Each line from the one containing "Task: Click the ASRock" onward, through the end of the entries, is to be transcribed exactly; nothing else is to be included.

━━ Data supplied

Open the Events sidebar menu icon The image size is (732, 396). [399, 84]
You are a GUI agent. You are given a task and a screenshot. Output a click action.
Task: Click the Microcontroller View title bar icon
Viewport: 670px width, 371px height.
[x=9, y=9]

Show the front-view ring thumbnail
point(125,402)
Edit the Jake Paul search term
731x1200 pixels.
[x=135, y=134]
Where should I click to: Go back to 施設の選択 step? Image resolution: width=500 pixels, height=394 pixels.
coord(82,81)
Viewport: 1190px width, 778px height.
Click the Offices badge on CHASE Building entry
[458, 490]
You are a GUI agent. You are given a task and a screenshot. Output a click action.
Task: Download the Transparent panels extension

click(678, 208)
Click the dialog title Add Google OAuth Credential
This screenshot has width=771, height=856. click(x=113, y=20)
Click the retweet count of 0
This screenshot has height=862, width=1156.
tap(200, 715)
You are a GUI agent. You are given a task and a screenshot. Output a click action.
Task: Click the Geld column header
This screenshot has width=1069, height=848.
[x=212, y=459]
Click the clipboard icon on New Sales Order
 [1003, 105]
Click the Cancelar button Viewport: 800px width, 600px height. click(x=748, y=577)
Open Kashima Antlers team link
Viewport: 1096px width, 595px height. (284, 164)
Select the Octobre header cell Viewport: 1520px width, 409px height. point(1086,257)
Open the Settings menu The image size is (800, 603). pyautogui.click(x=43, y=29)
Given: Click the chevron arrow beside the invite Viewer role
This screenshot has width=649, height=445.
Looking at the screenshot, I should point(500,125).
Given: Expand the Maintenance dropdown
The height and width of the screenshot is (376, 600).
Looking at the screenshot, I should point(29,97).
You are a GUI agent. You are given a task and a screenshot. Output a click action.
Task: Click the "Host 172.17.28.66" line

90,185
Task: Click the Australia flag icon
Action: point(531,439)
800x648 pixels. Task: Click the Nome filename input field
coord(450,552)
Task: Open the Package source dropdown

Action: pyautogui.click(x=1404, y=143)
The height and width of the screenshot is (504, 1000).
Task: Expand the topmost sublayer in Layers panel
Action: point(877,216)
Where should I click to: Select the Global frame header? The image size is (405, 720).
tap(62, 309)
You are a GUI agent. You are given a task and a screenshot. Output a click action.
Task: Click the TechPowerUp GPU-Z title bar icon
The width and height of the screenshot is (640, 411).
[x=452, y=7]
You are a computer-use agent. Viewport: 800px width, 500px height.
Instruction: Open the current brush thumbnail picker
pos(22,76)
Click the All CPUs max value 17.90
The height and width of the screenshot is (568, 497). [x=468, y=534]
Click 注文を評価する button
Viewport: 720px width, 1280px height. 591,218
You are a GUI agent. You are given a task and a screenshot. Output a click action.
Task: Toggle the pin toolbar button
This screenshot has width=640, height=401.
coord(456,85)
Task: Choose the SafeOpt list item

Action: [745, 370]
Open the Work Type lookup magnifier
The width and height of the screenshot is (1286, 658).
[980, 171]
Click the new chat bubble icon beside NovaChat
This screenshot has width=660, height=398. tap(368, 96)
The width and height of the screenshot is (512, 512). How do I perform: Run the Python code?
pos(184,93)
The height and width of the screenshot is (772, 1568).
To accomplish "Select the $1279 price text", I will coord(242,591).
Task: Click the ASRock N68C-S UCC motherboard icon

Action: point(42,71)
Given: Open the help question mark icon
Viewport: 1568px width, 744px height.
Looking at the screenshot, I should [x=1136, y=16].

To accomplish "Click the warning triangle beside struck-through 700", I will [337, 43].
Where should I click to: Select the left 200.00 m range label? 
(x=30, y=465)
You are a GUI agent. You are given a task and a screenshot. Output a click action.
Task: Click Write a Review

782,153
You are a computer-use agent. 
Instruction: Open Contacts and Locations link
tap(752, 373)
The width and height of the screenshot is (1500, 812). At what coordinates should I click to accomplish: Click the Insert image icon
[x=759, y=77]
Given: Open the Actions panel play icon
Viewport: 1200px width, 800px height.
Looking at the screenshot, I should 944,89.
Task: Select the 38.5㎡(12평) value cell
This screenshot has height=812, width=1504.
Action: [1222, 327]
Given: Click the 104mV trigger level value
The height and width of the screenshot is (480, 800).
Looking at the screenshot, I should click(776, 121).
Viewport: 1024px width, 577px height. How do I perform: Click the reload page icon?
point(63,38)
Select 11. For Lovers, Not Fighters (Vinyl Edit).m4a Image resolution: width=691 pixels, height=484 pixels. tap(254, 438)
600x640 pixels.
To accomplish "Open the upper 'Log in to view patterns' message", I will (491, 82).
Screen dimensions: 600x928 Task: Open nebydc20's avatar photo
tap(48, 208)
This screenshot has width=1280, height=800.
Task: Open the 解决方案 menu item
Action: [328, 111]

━━━━

• Problem solution:
Task: Click the ASRock N68C-S UCC motherboard icon

Action: point(42,71)
Given: Open the help question mark icon
Viewport: 1568px width, 744px height.
Looking at the screenshot, I should [x=1136, y=16].

To accomplish "Click the warning triangle beside struck-through 700", I will [337, 43].
Where should I click to: Select the left 200.00 m range label? 
(x=30, y=465)
You are a GUI agent. You are given a task and a screenshot. Output a click action.
Task: Click Write a Review

782,153
You are a computer-use agent. 
Instruction: Open Contacts and Locations link
tap(752, 373)
The width and height of the screenshot is (1500, 812). At what coordinates should I click to accomplish: Click the Insert image icon
[x=759, y=77]
Given: Open the Actions panel play icon
Viewport: 1200px width, 800px height.
Looking at the screenshot, I should 944,89.
Task: Select the 38.5㎡(12평) value cell
This screenshot has height=812, width=1504.
Action: [1222, 327]
Given: Click the 104mV trigger level value
The height and width of the screenshot is (480, 800).
Looking at the screenshot, I should click(776, 121).
Viewport: 1024px width, 577px height. How do I perform: Click the reload page icon?
point(63,38)
Select 11. For Lovers, Not Fighters (Vinyl Edit).m4a Image resolution: width=691 pixels, height=484 pixels. tap(254, 438)
600x640 pixels.
To accomplish "Open the upper 'Log in to view patterns' message", I will (491, 82).
Screen dimensions: 600x928 Task: Open nebydc20's avatar photo
tap(48, 208)
This screenshot has width=1280, height=800.
Task: Open the 解决方案 menu item
Action: [328, 111]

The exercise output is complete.